Repeat the data exactly, so that every line matches the original.

Input material below:

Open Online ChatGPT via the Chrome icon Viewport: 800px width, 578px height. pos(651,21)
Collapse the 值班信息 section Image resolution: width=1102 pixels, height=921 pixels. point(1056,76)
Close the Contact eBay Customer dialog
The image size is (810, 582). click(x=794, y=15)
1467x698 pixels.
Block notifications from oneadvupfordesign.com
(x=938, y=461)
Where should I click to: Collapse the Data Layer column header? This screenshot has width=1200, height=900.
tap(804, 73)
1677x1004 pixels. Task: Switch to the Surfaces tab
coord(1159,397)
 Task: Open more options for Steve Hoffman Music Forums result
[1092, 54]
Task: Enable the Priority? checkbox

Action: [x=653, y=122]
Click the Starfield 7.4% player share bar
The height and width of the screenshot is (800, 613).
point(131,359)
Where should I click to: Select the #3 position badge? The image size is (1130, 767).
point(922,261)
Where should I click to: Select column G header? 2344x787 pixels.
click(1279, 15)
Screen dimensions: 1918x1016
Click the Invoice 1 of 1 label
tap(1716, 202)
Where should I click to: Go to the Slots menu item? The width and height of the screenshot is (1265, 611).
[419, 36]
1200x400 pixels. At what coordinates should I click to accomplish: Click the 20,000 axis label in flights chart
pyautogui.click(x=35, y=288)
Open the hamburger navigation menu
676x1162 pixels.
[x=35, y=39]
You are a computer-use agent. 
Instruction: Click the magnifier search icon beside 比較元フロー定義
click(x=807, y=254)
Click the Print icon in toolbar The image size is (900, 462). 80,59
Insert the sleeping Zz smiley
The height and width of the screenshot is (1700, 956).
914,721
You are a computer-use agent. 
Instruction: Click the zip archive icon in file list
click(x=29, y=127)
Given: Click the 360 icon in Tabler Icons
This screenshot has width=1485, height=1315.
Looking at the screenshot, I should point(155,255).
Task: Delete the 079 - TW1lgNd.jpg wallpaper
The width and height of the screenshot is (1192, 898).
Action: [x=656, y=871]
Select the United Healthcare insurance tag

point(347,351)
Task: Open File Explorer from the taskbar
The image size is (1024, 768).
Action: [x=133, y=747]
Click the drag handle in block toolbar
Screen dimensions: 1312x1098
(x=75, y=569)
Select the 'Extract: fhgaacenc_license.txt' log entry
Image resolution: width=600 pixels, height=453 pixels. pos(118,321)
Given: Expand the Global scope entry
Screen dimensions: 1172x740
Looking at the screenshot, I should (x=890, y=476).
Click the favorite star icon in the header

End of Input material.

▶ _Solution to this task_:
Open Online ChatGPT via the Chrome icon Viewport: 800px width, 578px height. pos(651,21)
Collapse the 值班信息 section Image resolution: width=1102 pixels, height=921 pixels. point(1056,76)
Close the Contact eBay Customer dialog
The image size is (810, 582). click(x=794, y=15)
1467x698 pixels.
Block notifications from oneadvupfordesign.com
(x=938, y=461)
Where should I click to: Collapse the Data Layer column header? This screenshot has width=1200, height=900.
tap(804, 73)
1677x1004 pixels. Task: Switch to the Surfaces tab
coord(1159,397)
 Task: Open more options for Steve Hoffman Music Forums result
[1092, 54]
Task: Enable the Priority? checkbox

Action: [x=653, y=122]
Click the Starfield 7.4% player share bar
The height and width of the screenshot is (800, 613).
point(131,359)
Where should I click to: Select the #3 position badge? The image size is (1130, 767).
point(922,261)
Where should I click to: Select column G header? 2344x787 pixels.
click(1279, 15)
Screen dimensions: 1918x1016
Click the Invoice 1 of 1 label
tap(1716, 202)
Where should I click to: Go to the Slots menu item? The width and height of the screenshot is (1265, 611).
[419, 36]
1200x400 pixels. At what coordinates should I click to accomplish: Click the 20,000 axis label in flights chart
pyautogui.click(x=35, y=288)
Open the hamburger navigation menu
676x1162 pixels.
[x=35, y=39]
You are a computer-use agent. 
Instruction: Click the magnifier search icon beside 比較元フロー定義
click(x=807, y=254)
Click the Print icon in toolbar The image size is (900, 462). 80,59
Insert the sleeping Zz smiley
The height and width of the screenshot is (1700, 956).
914,721
You are a computer-use agent. 
Instruction: Click the zip archive icon in file list
click(x=29, y=127)
Given: Click the 360 icon in Tabler Icons
This screenshot has width=1485, height=1315.
Looking at the screenshot, I should point(155,255).
Task: Delete the 079 - TW1lgNd.jpg wallpaper
The width and height of the screenshot is (1192, 898).
Action: [x=656, y=871]
Select the United Healthcare insurance tag

point(347,351)
Task: Open File Explorer from the taskbar
The image size is (1024, 768).
Action: [x=133, y=747]
Click the drag handle in block toolbar
Screen dimensions: 1312x1098
(x=75, y=569)
Select the 'Extract: fhgaacenc_license.txt' log entry
Image resolution: width=600 pixels, height=453 pixels. pos(118,321)
Given: Expand the Global scope entry
Screen dimensions: 1172x740
Looking at the screenshot, I should (x=890, y=476).
Click the favorite star icon in the header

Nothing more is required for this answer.